Times Amends, Apologizes For Stephens Column

Essay on ‘The Secret of Jewish Genius’ cites a researcher who promoted racist views.

Bret Stephens facing backlash for citing a controversial study about Jewish I.Q. scores. Getty Images
Bret Stephens facing backlash for citing a controversial study about Jewish I.Q. scores. Getty Images

JTA  New York Times columnist Bret Stephens came under fire on social media for an op-ed in which he wrote that Ashkenazi Jews are more intelligent than other people and cited a paper by a researcher who promoted racist views. The reference to the paper later was removed.

“The Secret of Jewish Genius,” published last Saturday, had received nearly 700 comments on the online edition of The Times by Sunday afternoon when the comments were closed. Many of the comments also thanked Stephens for his column and praised his conclusions.

The column cited a 2005 paper by researchers Gregory Cochran, Jason Hardy and Henry Harpending of the Department of Anthropology at the University of Utah stating that “Ashkenazi Jews have the highest average I.Q. of any ethnic group for which there are reliable data. During the 20th century, they made up about 3 percent of the U.S. population but won 27 percent of the U.S. Nobel science prizes and 25 percent of the ACM Turing awards. They account for more than half of world chess champions.”

But the Southern Poverty Law Center said that Harpending was an anthropologist who insisted that “innate racial differences are the defining element of human society.” He said in a 2011 speech that “the gap between ethnic groups is not closing in this country” because of genetic differences.

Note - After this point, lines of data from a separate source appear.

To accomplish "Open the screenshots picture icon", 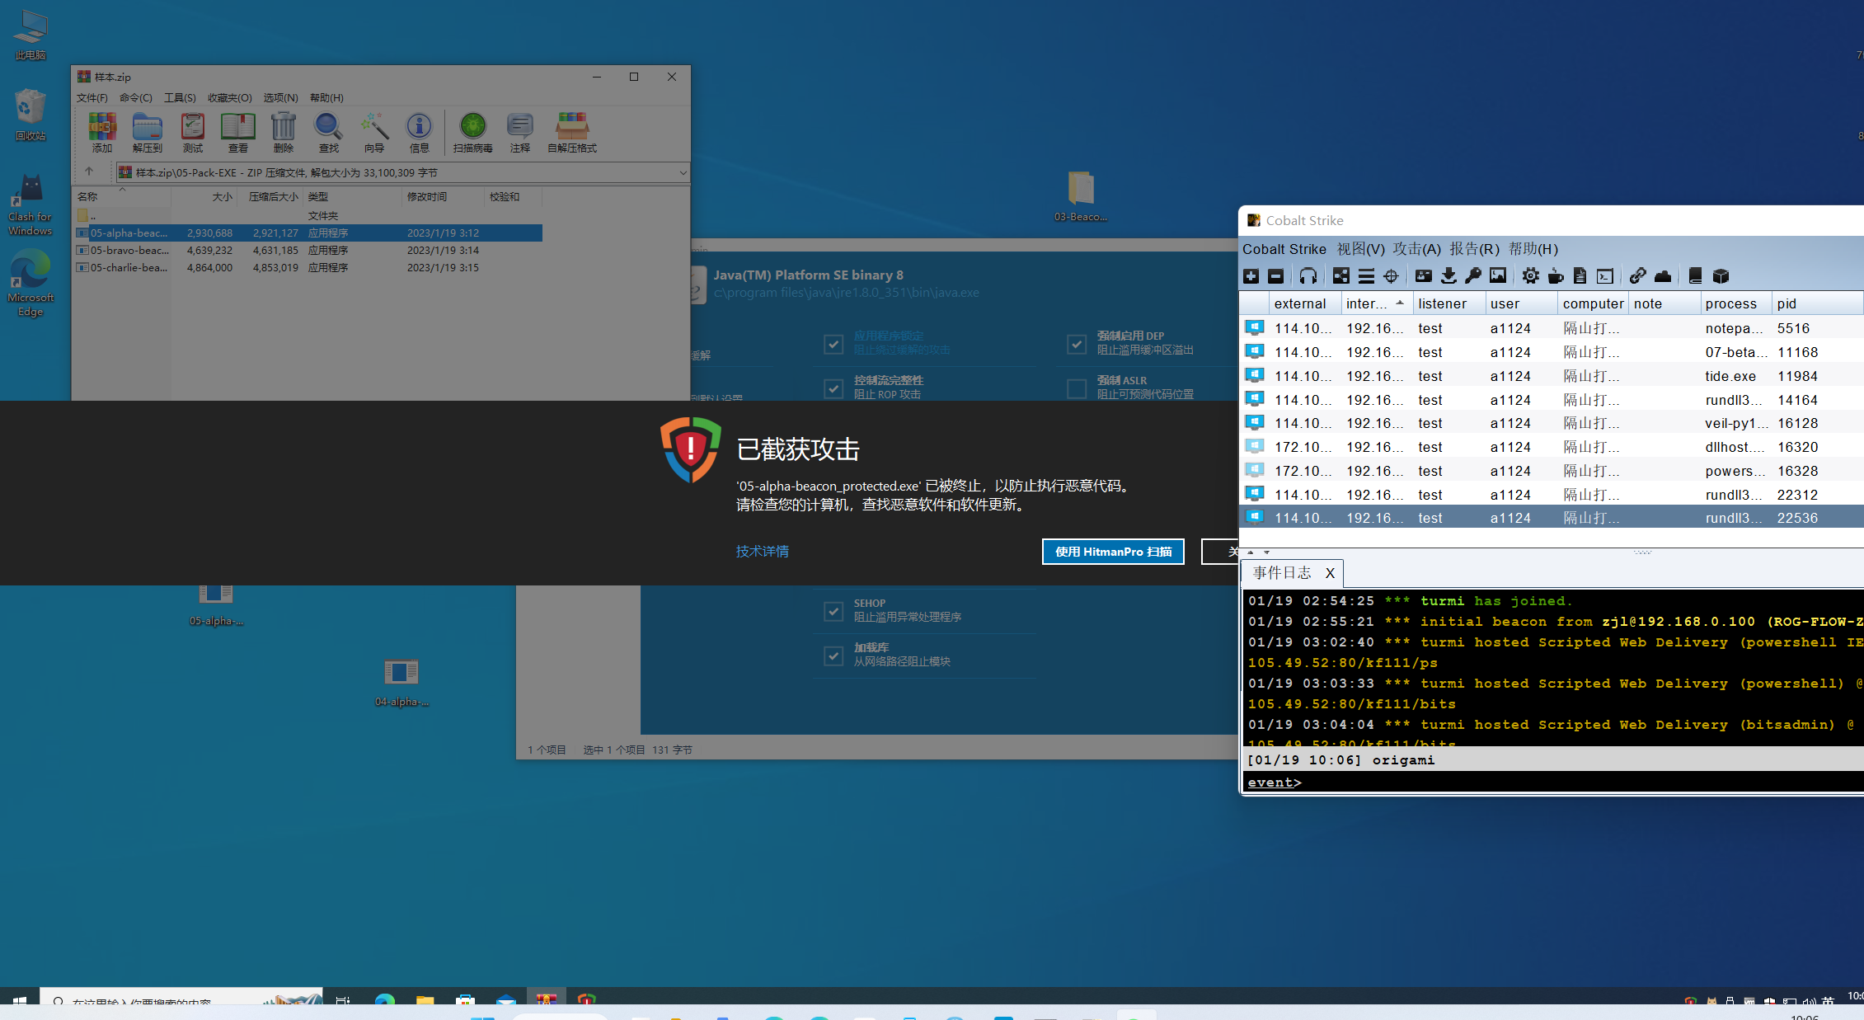I will point(1498,276).
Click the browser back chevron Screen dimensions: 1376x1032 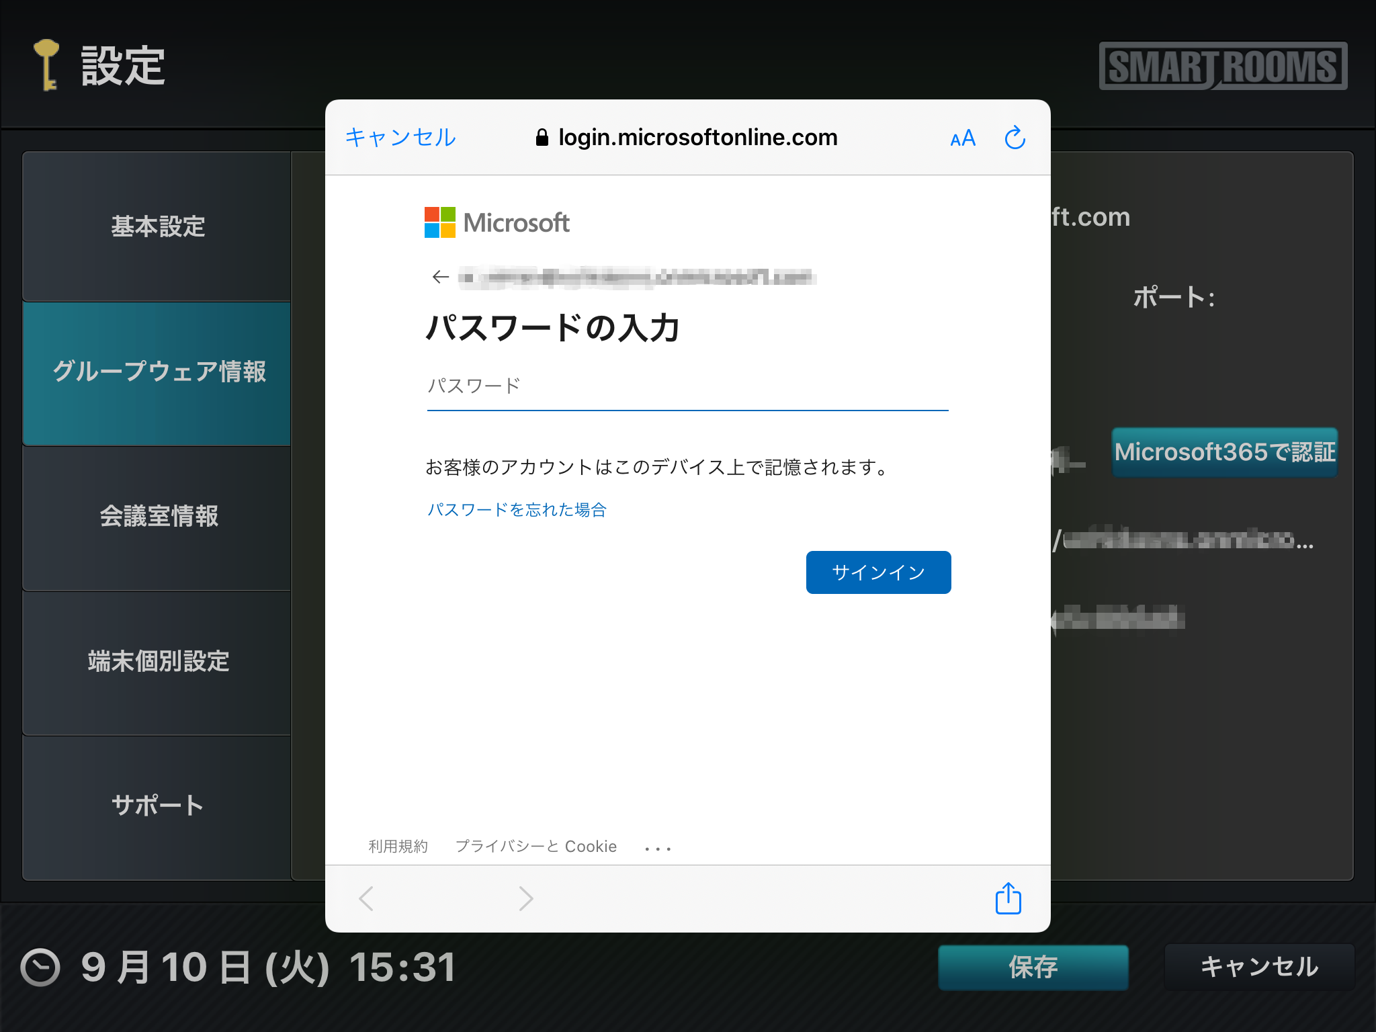(x=366, y=898)
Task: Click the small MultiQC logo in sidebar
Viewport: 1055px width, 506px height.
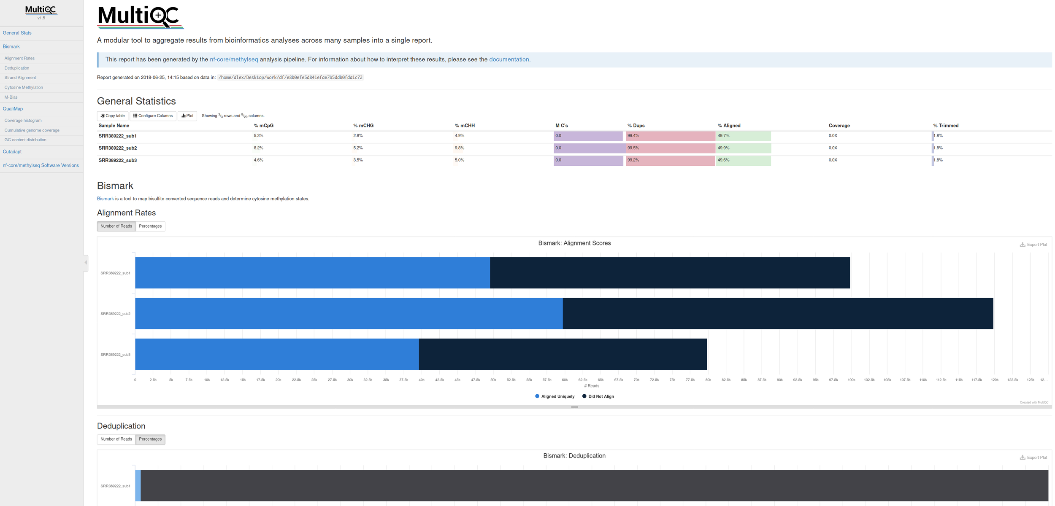Action: coord(41,11)
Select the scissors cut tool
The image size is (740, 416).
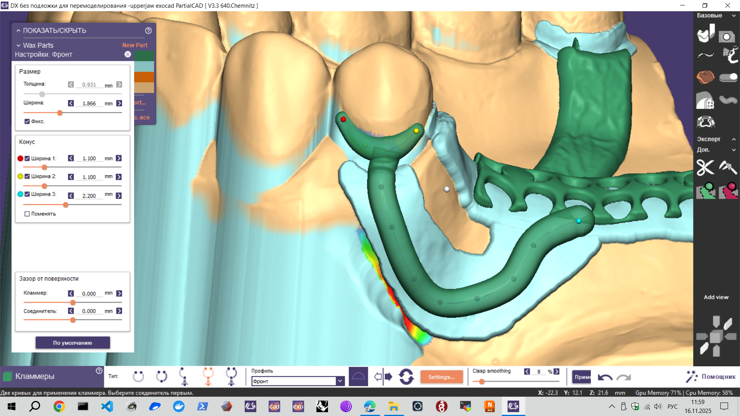pos(705,168)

The reference to the paper was removed later on Sunday. An editor’s note said, in part, that Harpending “promoted racist views.”

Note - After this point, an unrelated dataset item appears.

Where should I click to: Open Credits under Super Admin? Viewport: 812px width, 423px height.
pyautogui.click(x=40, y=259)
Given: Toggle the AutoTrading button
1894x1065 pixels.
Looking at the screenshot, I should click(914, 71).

“Mr. Stephens was not endorsing the study or its authors’ views, but it was a mistake to cite it uncritically,” the editor’s note said. “The effect was to leave an impression with many readers that Mr. Stephens was arguing that Jews are genetically superior. That was not his intent.”

Stephens concluded in his column that “Ashkenazi Jews might have a marginal advantage over their gentile peers when it comes to thinking better. Where their advantage more often lies is in thinking different.”

This different thinking is “born of repeated exile,” where Jews have learned that things are “ultimately perishable,” but knowledge is “potentially everlasting.”

Some critics questioned how The Times could allow the column to be published, saying that articles about eugenics and the supremacy of Jews over others are inappropriate, especially in the venerable newspaper. On Twitter, some wrote that they canceled their subscriptions because of the column. Times reporters, columnists and contributors also roundly criticized Stephens.

Some readers called on the paper to fire Stephens over the column.

One commenter on The Times website said the importance of education to many Jews, not I.Q. or inherent intelligence, is the reason that Jews are considered smart. Another wondered if Asian Americans feel a similar nervousness when their “genius” is touted.

Stephens, a conservative on the predominantly liberal opinion pages of The Times, has often been a lightning rod for left-leaning and pro-Palestinian criticism. A frequent critic of President Donald Trump, Stephens has also been attacked from the right.

Before winning a Pulitzer Prize for commentary at The Wall Street Journal, Stephens was editor of The Jerusalem Post.